Madame de La Rochaiguë se chargeait donc (ainsi qu’on dit en argot de bonne compagnie) de faire un monde à ces inconnus ; en un mot, elle leur imposait la liste des gens qu’ils devaient exclusivement recevoir, ne leur accordant pas même quelques invitations pour ceux de leurs amis ou de leurs compatriotes qu’elle ne jugeait pas dignes de figurer parmi la fine fleur de l’aristocratie parisienne.

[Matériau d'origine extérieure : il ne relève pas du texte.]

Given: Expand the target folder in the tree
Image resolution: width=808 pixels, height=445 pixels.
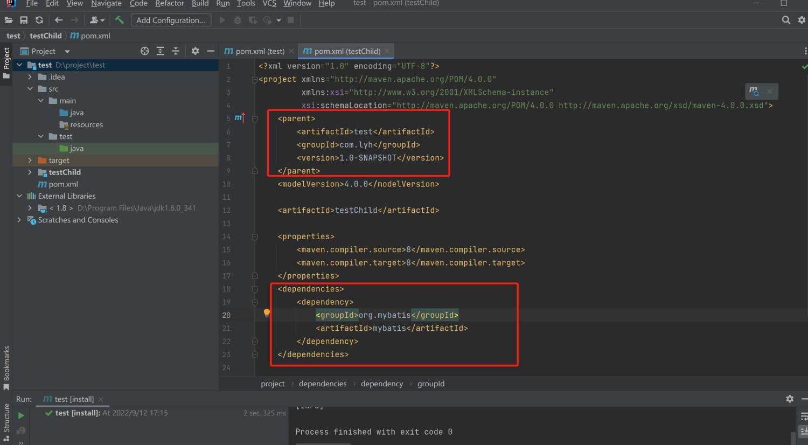Looking at the screenshot, I should [30, 161].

La baronne, appartenant à la meilleure compagnie, lançait ses clients dans le plus grand monde, jusqu’au jour prévu de la ruine de ces étrangers ; madame de La Rochaiguë restait donc en réalité la maîtresse de leur maison ; seule, elle dirigeait, ordonnait les fêtes ; à elle seule, enfin, on s’adressait pour être porté sur les listes des élus appelés à ces somptueuses et élégantes réunions.

Il va sans dire qu’elle faisait sentir à ses clients l’indispensable nécessité d’une loge à l’Opéra et aux Italiens, où la meilleure place lui était réservée ; il en était de même pour les courses de Chantilly ou pour quelques excursions aux bains de mer ; les clients y louaient une maison, y envoyaient cuisiniers, gens, chevaux, voitures, et là madame de La Rochaiguë tenait ainsi table ouverte pour ses amis, le tout au nom du ménage.

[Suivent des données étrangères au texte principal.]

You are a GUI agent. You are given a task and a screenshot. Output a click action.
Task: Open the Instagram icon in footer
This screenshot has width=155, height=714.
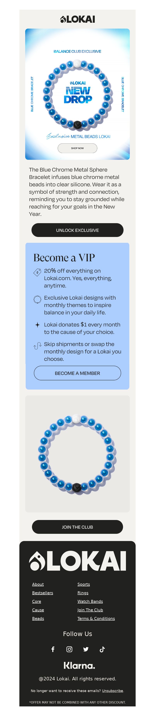pyautogui.click(x=69, y=649)
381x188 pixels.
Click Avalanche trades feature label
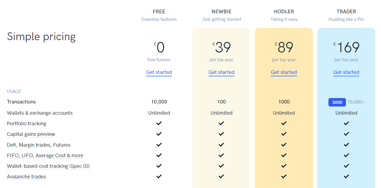(27, 177)
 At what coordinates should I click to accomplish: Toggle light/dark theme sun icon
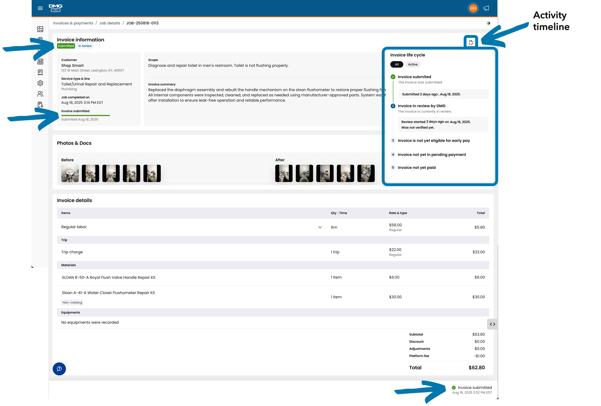pyautogui.click(x=489, y=23)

Il y a dans le monde, et dans le plus grand monde, une telle et si basse avidité de plaisirs que, loin de se révolter de voir une femme de haute naissance se livrer à l’indigne exploitation de ces malheureux, qu’une folle vanité conduisait à leur ruine, ce monde flattait, adulait madame de La Rochaiguë, suprême dispensatrice de ces fêtes splendides, et qu’elle-même se targuait effrontément de tous les avantages qu’elle devait à son patronage intéressé ; du reste, spirituelle, rusée, insinuante, et partant très comptée, madame de la Rochaiguë, était une des sept ou huit femmes qui ont une véritable influence sur ce qu’on appelle le monde à Paris.

Les trois personnes dont nous parlons présidaient aux derniers arrangemens d’un grand appartement restauré, doré et meublé à neuf avec un luxe inouï, occupant tout le premier étage d’un hôtel situé dans le faubourg Saint-Germain.

M. et madame de La Rochaiguë quittaient ce logement pour aller s’établir au second, dont une partie était habitée par mademoiselle de La Rochaiguë et l’autre avait jusqu’alors servi à loger le gendre et la fille de M. de La Rochaiguë, lorsqu’ils venaient de leur terre, où ils résidaient ordinairement, passer deux ou trois mois à Paris.

Naguère presque délabré et meublé avec une extrême parcimonie, ce vaste appartement, alors si splendide, était destiné à mademoiselle Ernestine de Beaumesnil ; sa santé, suffisamment rétablie, lui permettait de revenir en France ; elle devait arriver le jour même d’Italie, accompagnée de sa gouvernante et d’un intendant ou homme d’affaires que M. de La Rochaiguë avait envoyé à Naples pour y chercher l’orpheline.

Il est impossible d’imaginer les soins minutieux que le baron, sa sœur et sa femme apportaient à l’arrangement des pièces destinées à mademoiselle de Beaumesnil.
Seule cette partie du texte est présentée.